• [Given instruction A] In the hemodynamic response tutorial, how many delays are typically used when the repetition time is 2 seconds?
• [Given instruction B] Pick up the hemodynamic response tutorial after its final line and write the next part.

Visualize the hemodynamic response

In this example, we describe how the hemodynamic response function was estimated in the previous model. We fit the same ridge model as in the previous example, and further describe the need to delay the features in time to account for the delayed BOLD response.

Because of the temporal dynamics of neurovascular coupling, the recorded BOLD signal is delayed in time with respect to the stimulus. To account for this lag, we fit encoding models on delayed features. In this way, the linear regression model weighs each delayed feature separately and recovers the shape of the hemodynamic response function in each voxel separately. In turn, this method (also known as a Finite Impulse Response model, or FIR) maximizes the model prediction accuracy. With a repetition time of 2 seconds, we typically use 4 delays [1, 2, 3, 4] to cover the peak of the the hemodynamic response function. However, the optimal number of delays can vary depending on the experiment and the brain area of interest, so you should experiment with different delays.

In this example, we show that a model without delays performs far worse than a model with delays. We also show how to visualize the estimated hemodynamic response function (HRF) from a model with delays.


Path of the data directory

from voxelwise_tutorials.io import get_data_home

directory = get_data_home(dataset="shortclips")
print(directory)
/home/jlg/mvdoc/voxelwise_tutorials_data/shortclips
# modify to use another subject
subject = "S01"

Load the data

We first load the fMRI responses.

import os
import numpy as np
from voxelwise_tutorials.io import load_hdf5_array

file_name = os.path.join(directory, "responses", f"{subject}_responses.hdf")
Y_train = load_hdf5_array(file_name, key="Y_train")
Y_test = load_hdf5_array(file_name, key="Y_test")

• [Collected data]
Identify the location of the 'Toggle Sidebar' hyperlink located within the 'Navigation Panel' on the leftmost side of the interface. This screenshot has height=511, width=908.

• [Expected answer A] Four delays: [1, 2, 3, 4].

• [Expected answer B]
print("(n_samples_train, n_voxels) =", Y_train.shape)
print("(n_repeats, n_samples_test, n_voxels) =", Y_test.shape)
(n_samples_train, n_voxels) = (3600, 84038)
(n_repeats, n_samples_test, n_voxels) = (10, 270, 84038)

We average the test repeats, to remove the non-repeatable part of fMRI responses.

Y_test = Y_test.mean(0)

print("(n_samples_test, n_voxels) =", Y_test.shape)
(n_samples_test, n_voxels) = (270, 84038)

We fill potential NaN (not-a-number) values with zeros.

Y_train = np.nan_to_num(Y_train)
Y_test = np.nan_to_num(Y_test)

Then, we load the semantic “wordnet” features.

feature_space = "wordnet"

file_name = os.path.join(directory, "features", f"{feature_space}.hdf")
X_train = load_hdf5_array(file_name, key="X_train")
X_test = load_hdf5_array(file_name, key="X_test")

print("(n_samples_train, n_features) =", X_train.shape)
print("(n_samples_test, n_features) =", X_test.shape)
(n_samples_train, n_features) = (3600, 1705)
(n_samples_test, n_features) = (270, 1705)

Define the cross-validation scheme

We define the same leave-one-run-out cross-validation split as in the previous example.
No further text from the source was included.